• _PROVIDED PASSAGE_:
Port inspection

By Christine Souza,
Assistant Editor Ag Alert

Reprinted with permission from the California Farm Bureau Federation

More agricultural inspectors would be hired at U.S. ports of entry to ensure safe, secure trade and prevent entry of pests and diseases, under federal legislation passed by Congress.

President Trump is expected to sign the bill, which intends to address a shortage of U.S. Customs and Border Protection agricultural inspectors. The officers inspect passengers, commercial vessels, trucks, aircraft and railcars at ports of entry to intercept pest and disease threats before they have a chance to harm U.S. agriculture.

The Protecting America’s Food and Agriculture Act, which passed last week, authorizes $221 million over three years for CBP to hire 720 new employees. This would include 240 additional agriculture specialists and 200 new agricultural technicians each fiscal year for three years. The funding also includes an annual increase of 20 new canine teams, which detect illicit fruits, vegetables and animal products that might otherwise be missed in initial inspections.

• _TASKS FOR THIS EXERCISE_:
[A] According to the port inspection article, how much money does the Protecting America's Food and Agriculture Act authorize for CBP, and over how many years?
[B] Summarize the port inspection article in two sentences.
[C] Please copy word for word the part of the port inspection article starting at "The Protecting America’s" and ending at "in initial inspections.".

• _DATA SECTION_:
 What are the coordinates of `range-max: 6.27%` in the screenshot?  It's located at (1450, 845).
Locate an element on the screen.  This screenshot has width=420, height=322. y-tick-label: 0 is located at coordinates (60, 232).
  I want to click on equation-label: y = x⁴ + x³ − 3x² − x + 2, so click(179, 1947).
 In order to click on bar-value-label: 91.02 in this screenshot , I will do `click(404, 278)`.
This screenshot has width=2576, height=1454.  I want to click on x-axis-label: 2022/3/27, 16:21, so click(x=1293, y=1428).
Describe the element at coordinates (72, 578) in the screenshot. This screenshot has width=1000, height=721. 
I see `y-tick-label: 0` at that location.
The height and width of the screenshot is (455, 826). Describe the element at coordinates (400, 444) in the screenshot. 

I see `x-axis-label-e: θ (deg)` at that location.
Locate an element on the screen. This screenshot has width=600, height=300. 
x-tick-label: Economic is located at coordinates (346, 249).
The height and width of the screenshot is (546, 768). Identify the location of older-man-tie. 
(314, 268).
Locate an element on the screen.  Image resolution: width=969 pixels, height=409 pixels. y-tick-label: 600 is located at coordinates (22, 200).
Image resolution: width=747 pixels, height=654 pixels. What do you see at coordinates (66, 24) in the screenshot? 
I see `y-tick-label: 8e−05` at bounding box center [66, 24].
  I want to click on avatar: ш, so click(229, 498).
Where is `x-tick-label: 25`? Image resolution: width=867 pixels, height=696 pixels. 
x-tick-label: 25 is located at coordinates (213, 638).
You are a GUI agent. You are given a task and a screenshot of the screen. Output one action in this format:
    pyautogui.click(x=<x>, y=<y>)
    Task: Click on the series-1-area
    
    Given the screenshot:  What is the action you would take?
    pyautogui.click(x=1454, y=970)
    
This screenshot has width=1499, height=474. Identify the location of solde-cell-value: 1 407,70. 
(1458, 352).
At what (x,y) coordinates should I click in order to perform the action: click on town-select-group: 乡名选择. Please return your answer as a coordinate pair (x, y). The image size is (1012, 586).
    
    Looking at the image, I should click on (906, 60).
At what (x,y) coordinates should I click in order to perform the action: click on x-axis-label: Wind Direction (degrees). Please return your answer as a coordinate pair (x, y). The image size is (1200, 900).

• _PER-TASK OUTPUTS_:
[A] $221 million over three years.

[B] Congress has passed federal legislation, which President Trump is expected to sign, to address a shortage of U.S. Customs and Border Protection agricultural inspectors, who intercept pest and disease threats at ports of entry. The Protecting America's Food and Agriculture Act authorizes $221 million over three years for CBP to hire 720 new employees, including additional agriculture specialists and agricultural technicians plus 20 new canine teams each year.

[C]
The Protecting America’s Food and Agriculture Act, which passed last week, authorizes $221 million over three years for CBP to hire 720 new employees. This would include 240 additional agriculture specialists and 200 new agricultural technicians each fiscal year for three years. The funding also includes an annual increase of 20 new canine teams, which detect illicit fruits, vegetables and animal products that might otherwise be missed in initial inspections.